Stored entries
==*==

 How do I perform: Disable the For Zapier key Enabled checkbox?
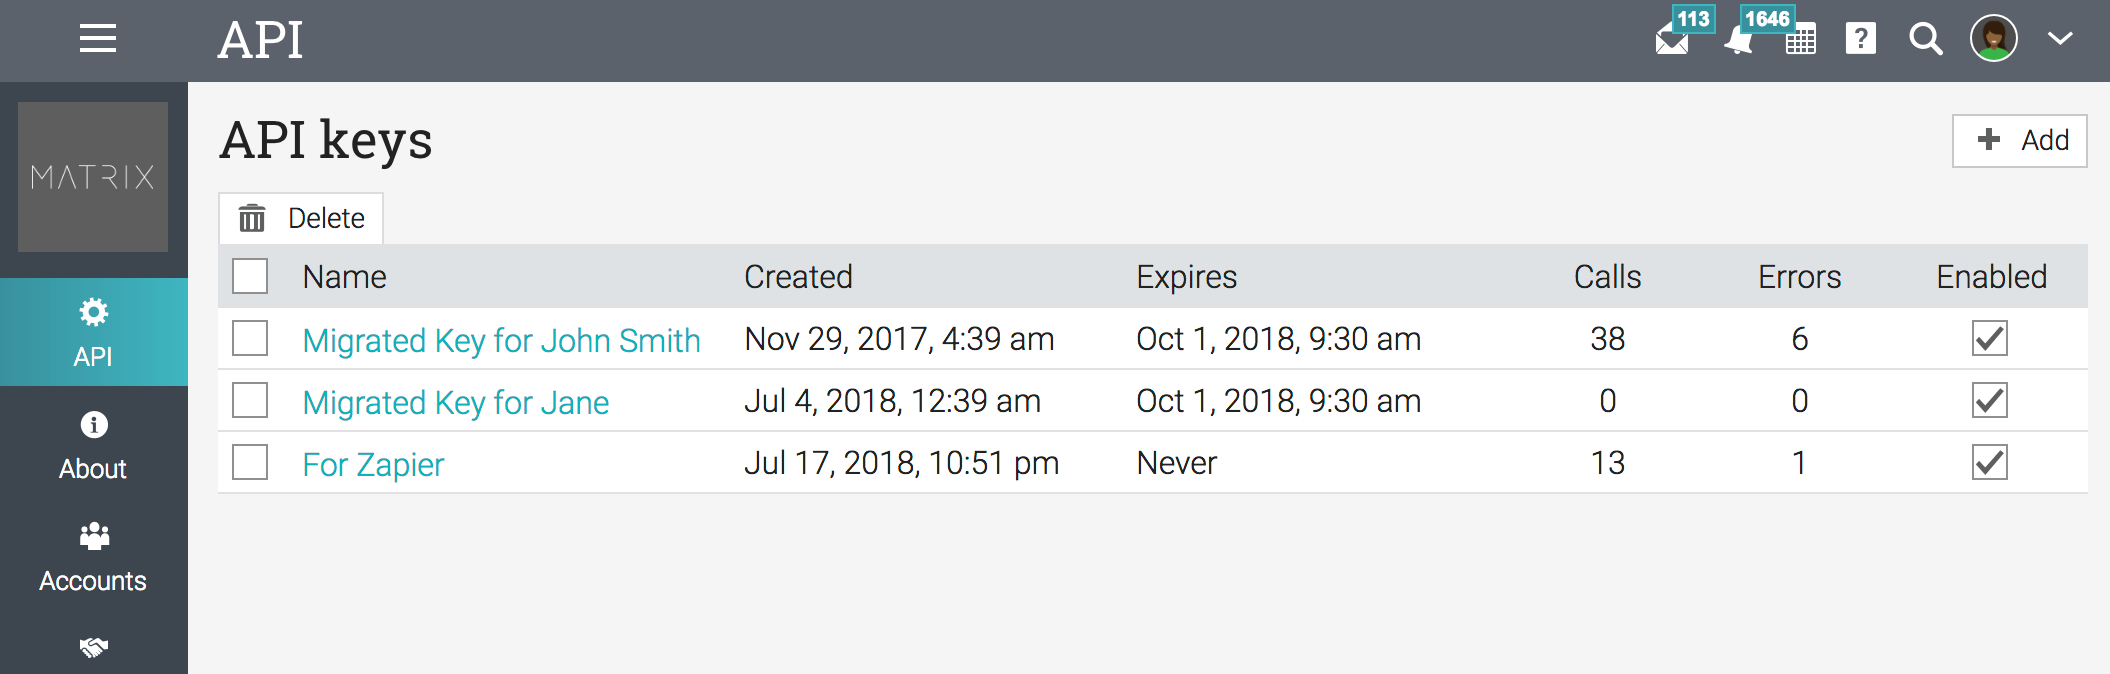click(1989, 462)
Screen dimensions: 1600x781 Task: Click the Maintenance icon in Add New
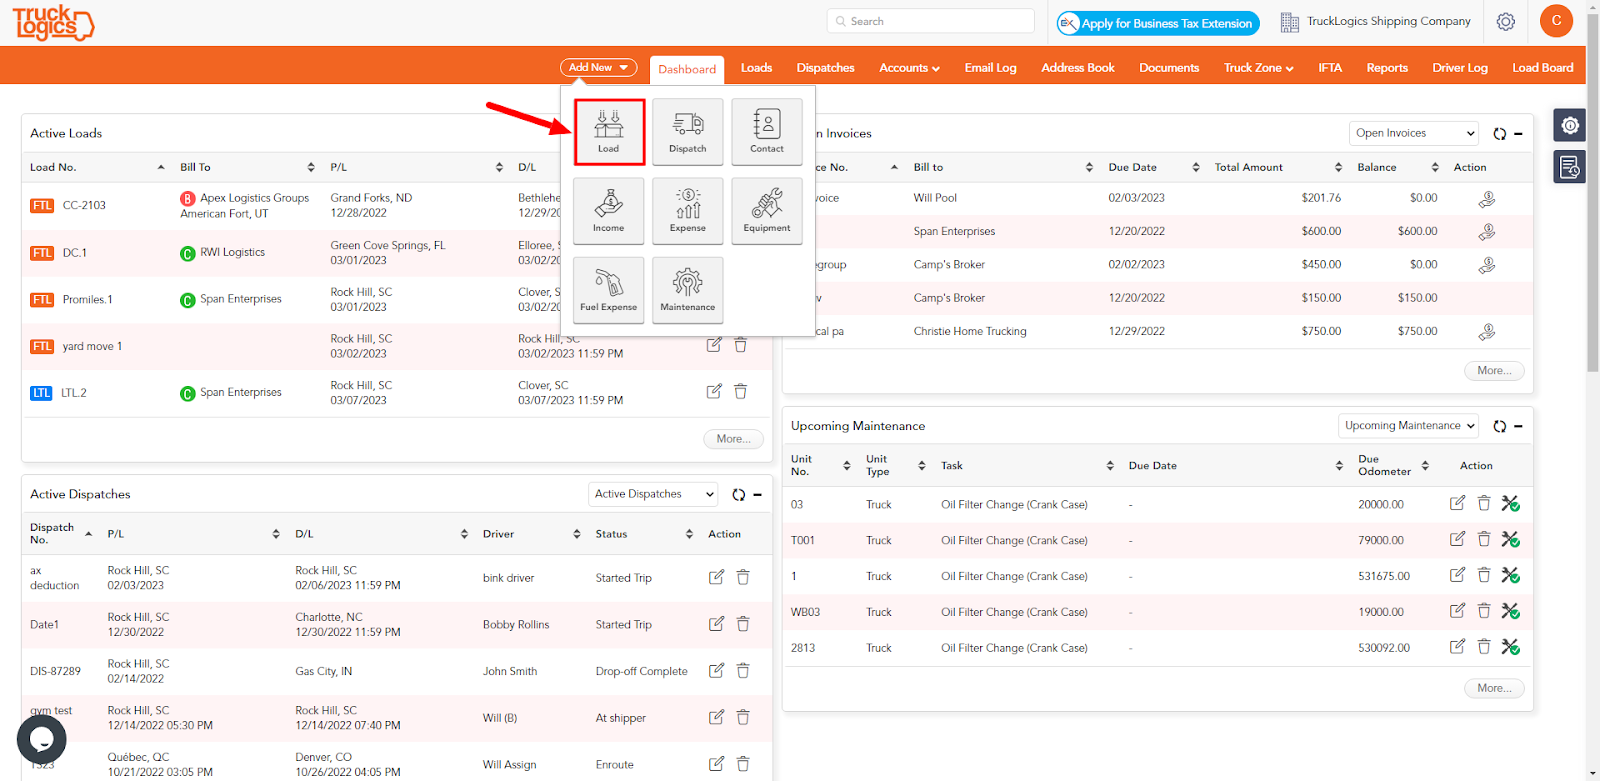click(x=687, y=290)
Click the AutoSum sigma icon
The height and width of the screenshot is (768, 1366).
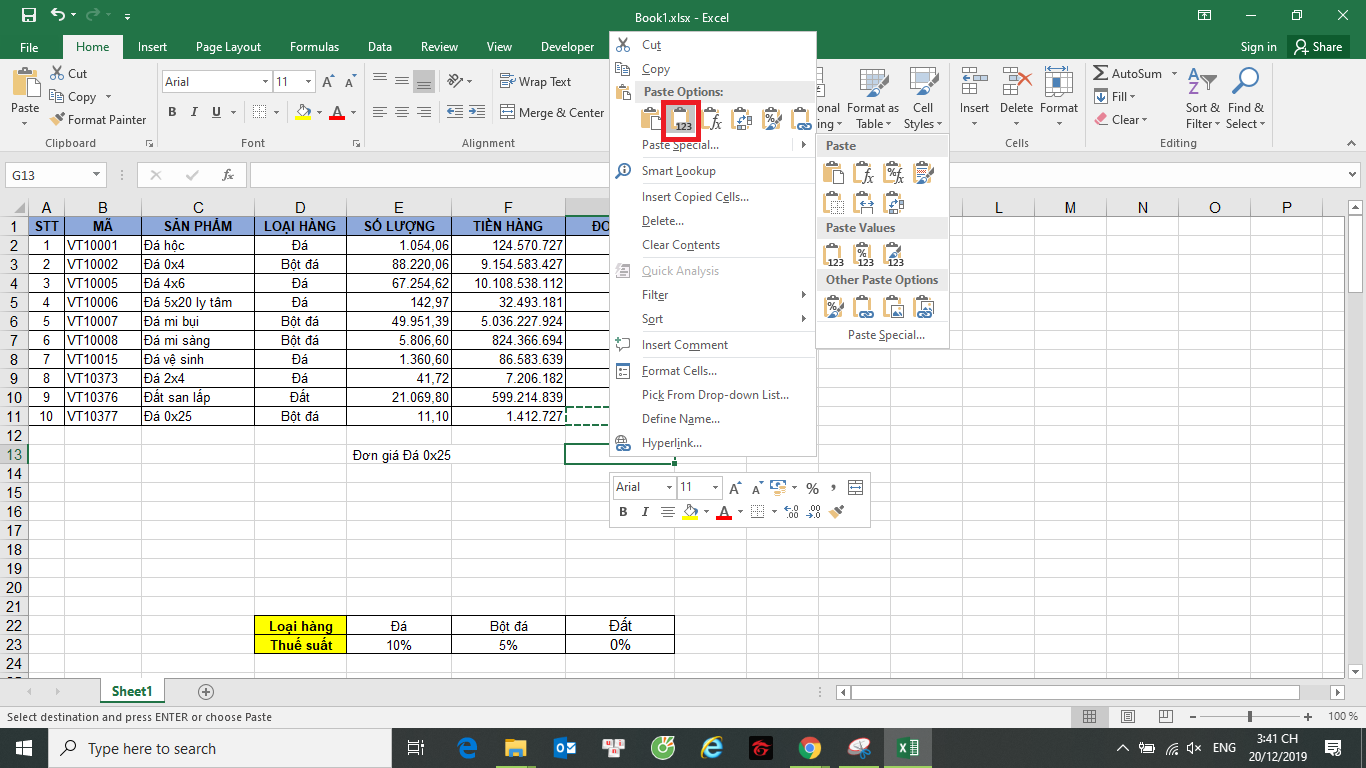pos(1100,74)
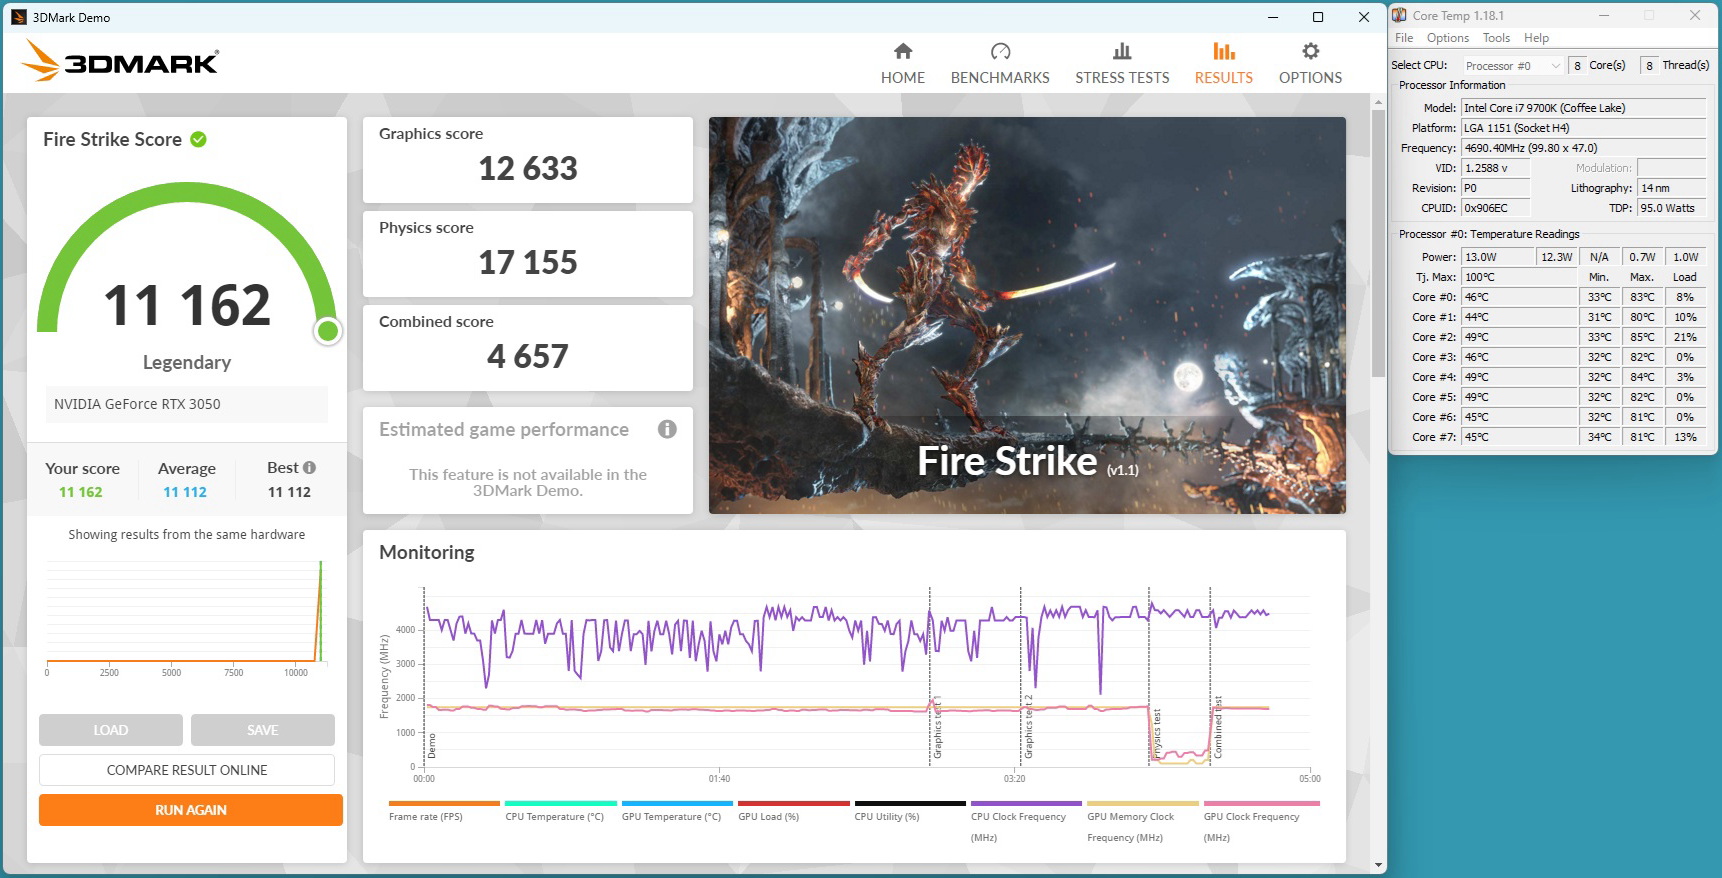
Task: Open the File menu in Core Temp
Action: 1404,38
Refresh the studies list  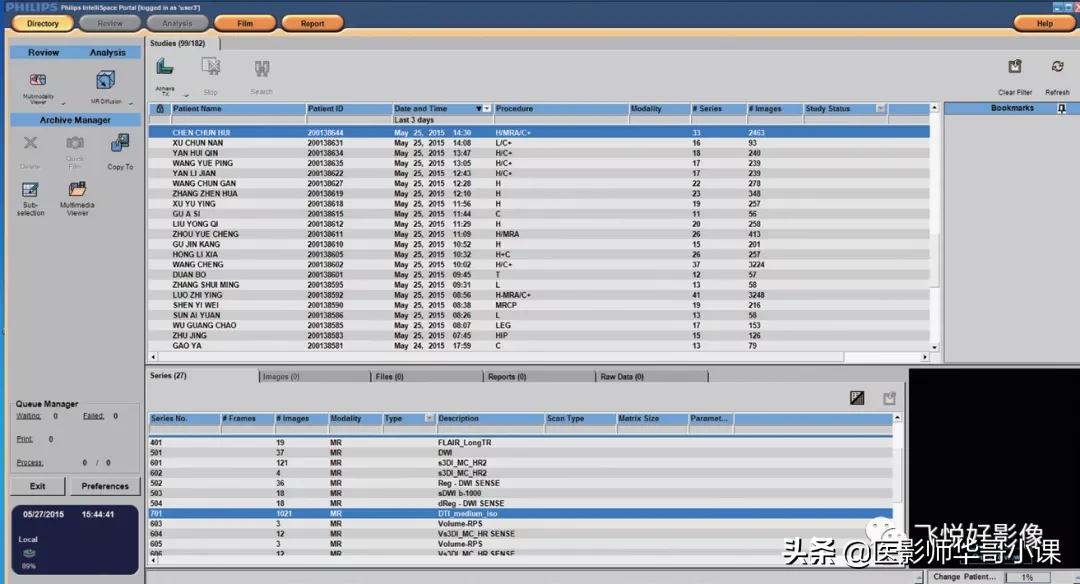[1057, 68]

==*==

— REQUIREMENT —
Repeat the records above exactly, from the first line through the line containing "Click the AutoSum sigma icon", and leave out the pictures.

— SOLUTION FOR THIS TASK —
 How do I perform: Disable the For Zapier key Enabled checkbox?
click(1989, 462)
Screen dimensions: 1600x781 Task: Click the Maintenance icon in Add New
click(x=687, y=290)
Click the AutoSum sigma icon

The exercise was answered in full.